Despite the worldwide competition when it comes to doing business with Africa, a Ghanaian business delegation of 30 business people came to The Netherlands in March 2019. Yofi Grant, the charismatic CEO of the Ghana Investment Promotion Center led the delegation and answered some questions from NABC’s Arne Doornebal.
Why did you come to do business with The Netherlands at a time many African countries are looking at China?
We see the world is going through a lot of disruption at the moment, and alliances seem to shift quickly. But to us, the world is much larger than China. Ghana has been doing business with The Netherlands since 1593, and therefore they are our eldest business partner. We used to trade a lot with them.
The Dutch were renowned for the slave trade in your country…
Off course part of that business history is uncomfortable and despicable as it substantially was related to the ominous slave trade. But other goods were also significantly traded including gold trinkets, alcohol, etcetera. And we do that up to today. The Netherlands is renowned for agriculture and we see a lot of potential partnerships there. Also, the size of the Ghanaian diaspora here in The Netherlands helps in linking our two countries tightly together.
Amsterdam is the largest port for cacao in the world while not a bean of cacao can grow here. How can Ghana take of this position?
We have to convince the chocolate producers to shift production to Ghana. It may even be more cost-efficient for those companies to produce in Ghana, if you look for example at salaries. As a country we need to add value.
I live next to a chocolate factory in the Zaanstreek. Closing it down and shifting production to Ghana would put half of my village out of work. These companies, as well as politicians in the Netherlands, currently don’t have an incentive to shift production to Africa.
I realize that no businessman in the world would say: I am making good money now, but let me stop it. Ghana and Ivory Coast supply 67% of the World’s Cacao, so technically we should have the power to change things. The total value of the worldwide chocolate industry is 120 billion US Dollar. So do we want to continue selling raw beans, or do we want to go to the higher end of the value chain?
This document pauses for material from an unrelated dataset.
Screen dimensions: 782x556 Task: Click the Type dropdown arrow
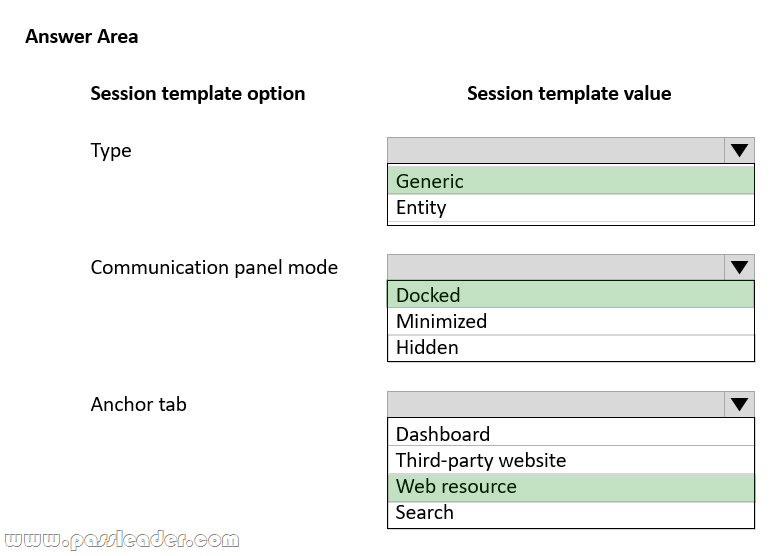pos(739,151)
You are one phone call away from the Ghanaian President, Nana Akufo-Addo. Why don’t you advise him to stop exporting raw beans as a way to force foreign companies to shift to local production?
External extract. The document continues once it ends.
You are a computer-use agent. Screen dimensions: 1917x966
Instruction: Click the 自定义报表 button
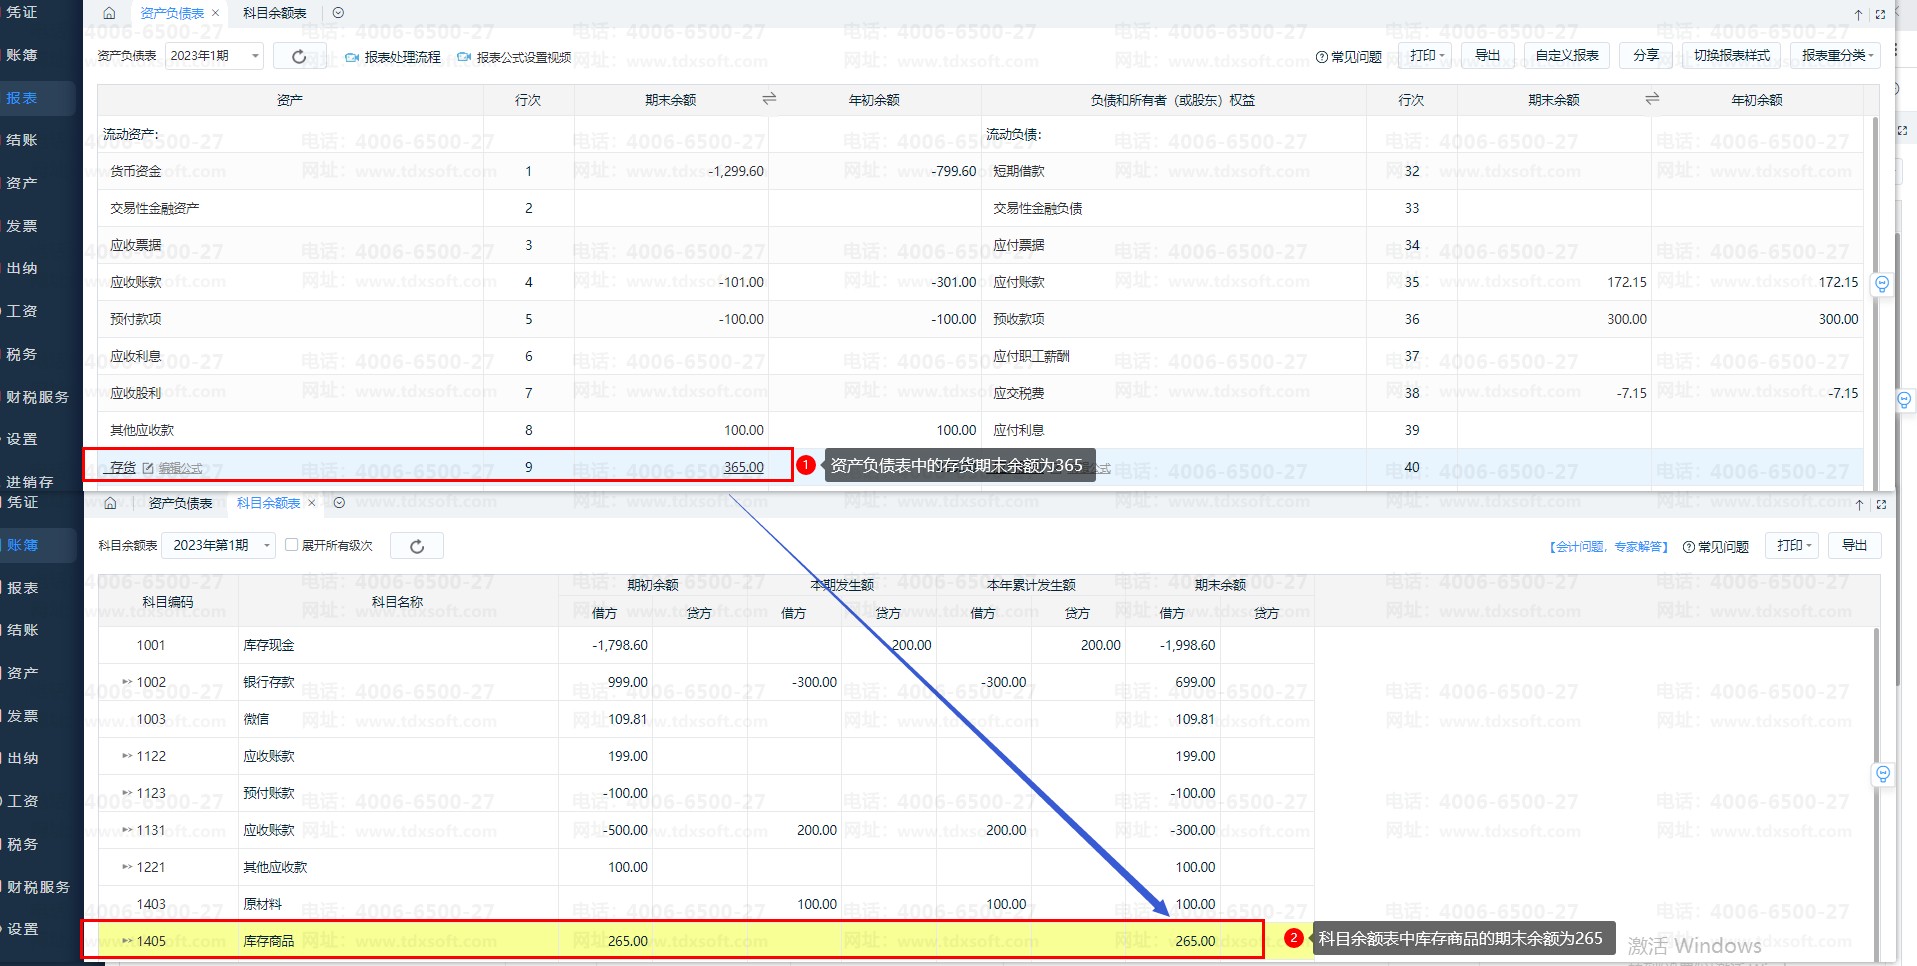pos(1567,55)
Eventually that would be an option, but then the African countries that produce cacao need to work together, especially Ghana and Côte D’Ivoire. However I think we are getting there without taking such drastic steps. There is already an amount of chocolate being produced in Ghana and Ivory Coast. Others go into semi-processing. We are expanding the ports as well. Soon you will stop seeing ships full of cacao on their way to the factories in your village in the Zaanstreek.
You spoke with enthusiasm about the rapid growth of the population in Ghana and the rest of Africa. Are you not concerned about the consequences if job growth doesn’t keep up with it?
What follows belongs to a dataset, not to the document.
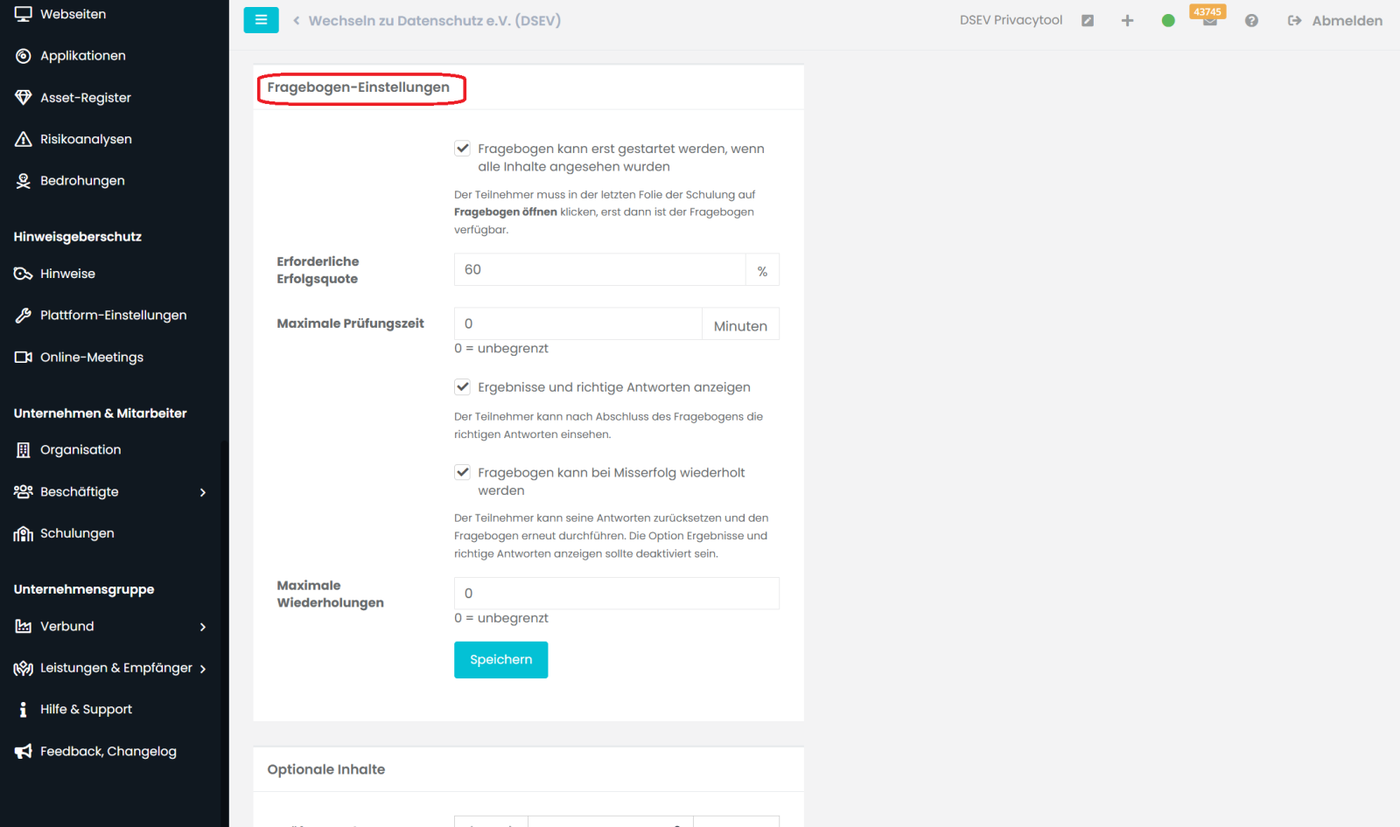Open the mail notifications envelope icon
This screenshot has height=827, width=1400.
point(1210,22)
To me, there is a giant market waiting to happen. I do not see it in a pessimistic view, as some others do. We see a new Ghana emerging, the main thing for us to do is not to focus on lower population growth, but on creating more jobs. But that is exactly what we are doing. The economy is growing at over 8% per year at the moment.
But would your country’s policies more reflect that of Rwanda or Uganda, where the leaders are encouraging people not to take more than 4 children, or that of Tanzania where the president encourages football team-sized families?
Off course a ‘free for all’ policy would eventually not be sustainable. But to me, the main focus is on economic growth. When people get better education, better jobs, fertility rates will drop automatically. Then the children aren’t needed for a social safety net anymore.